--- RAW DATA ---

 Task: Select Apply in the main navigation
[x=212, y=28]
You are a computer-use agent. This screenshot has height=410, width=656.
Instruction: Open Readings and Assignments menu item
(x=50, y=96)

---
--- RAW DATA ---

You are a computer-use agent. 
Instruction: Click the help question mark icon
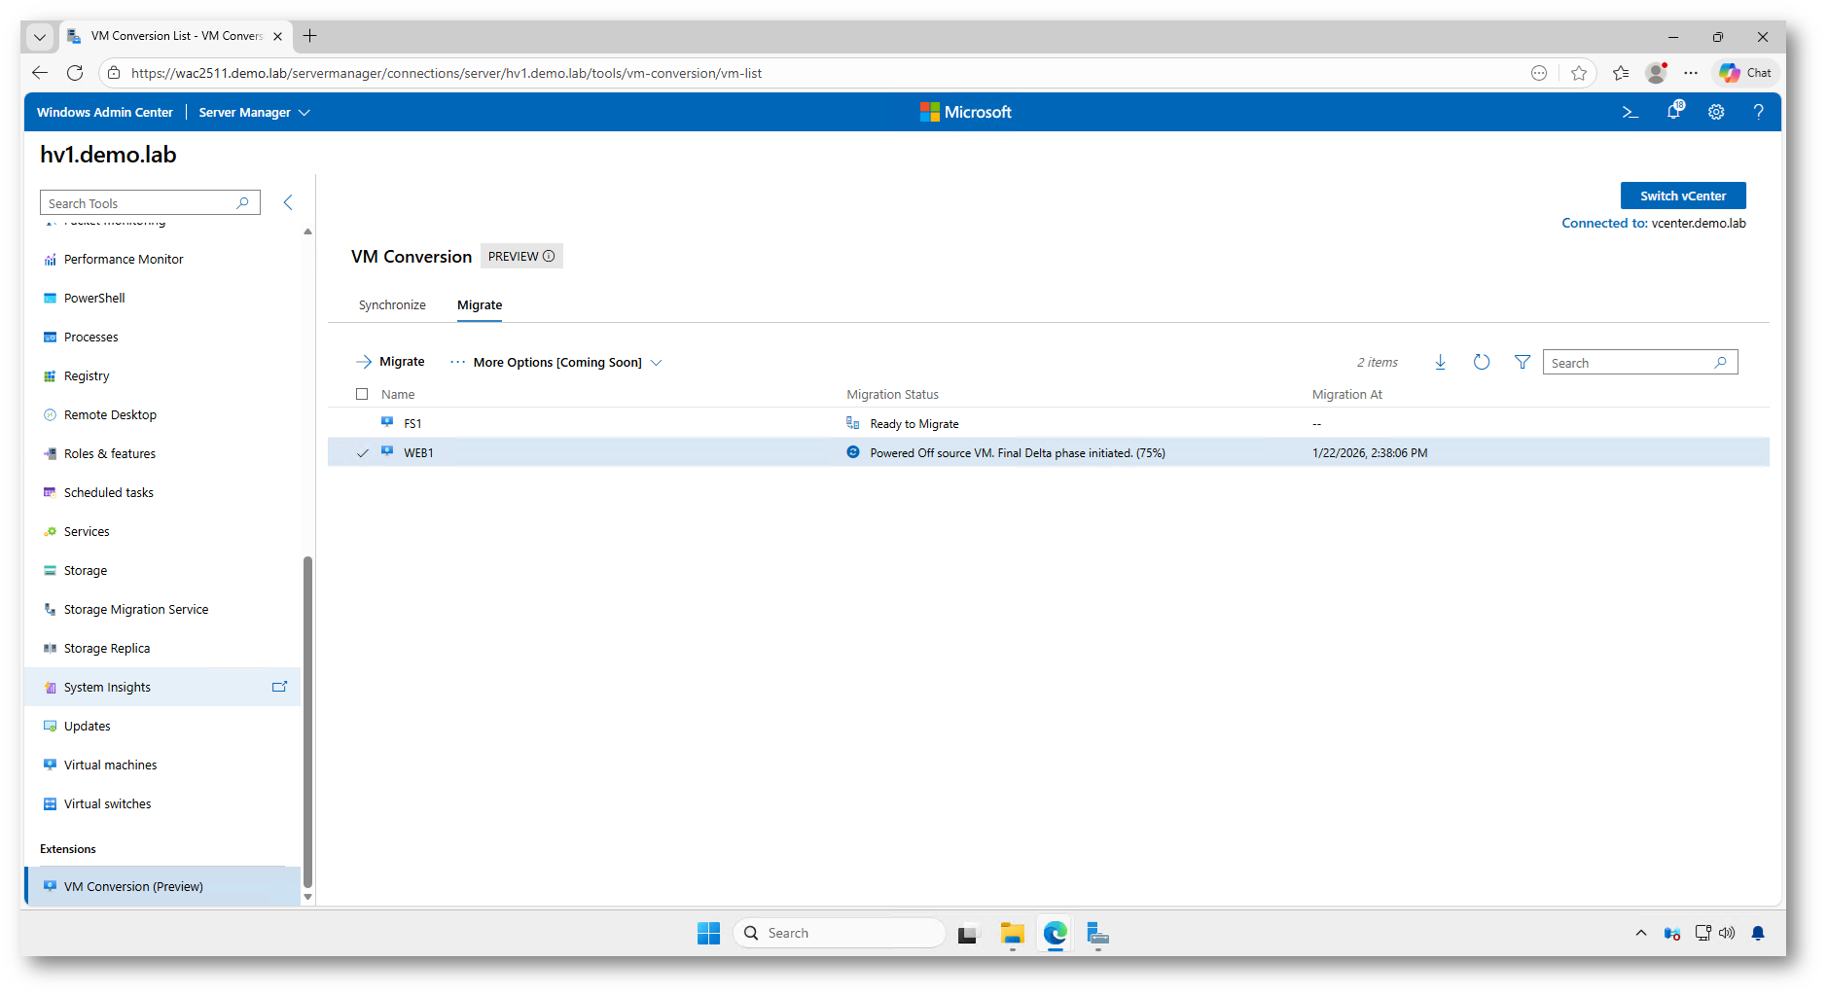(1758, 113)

---
--- RAW DATA ---

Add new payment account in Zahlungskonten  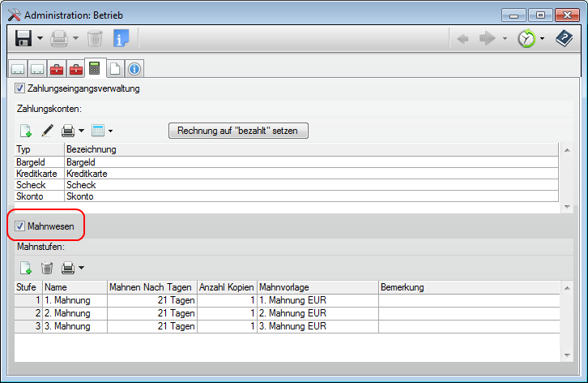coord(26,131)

---

WHAT IS NEEDED: What lines above mention "agent"? Copy each one.

SOLUTION FOR THIS EXERCISE:
You are a computer-use agent. This screenshot has height=410, width=656.
You are a computer-use agent. 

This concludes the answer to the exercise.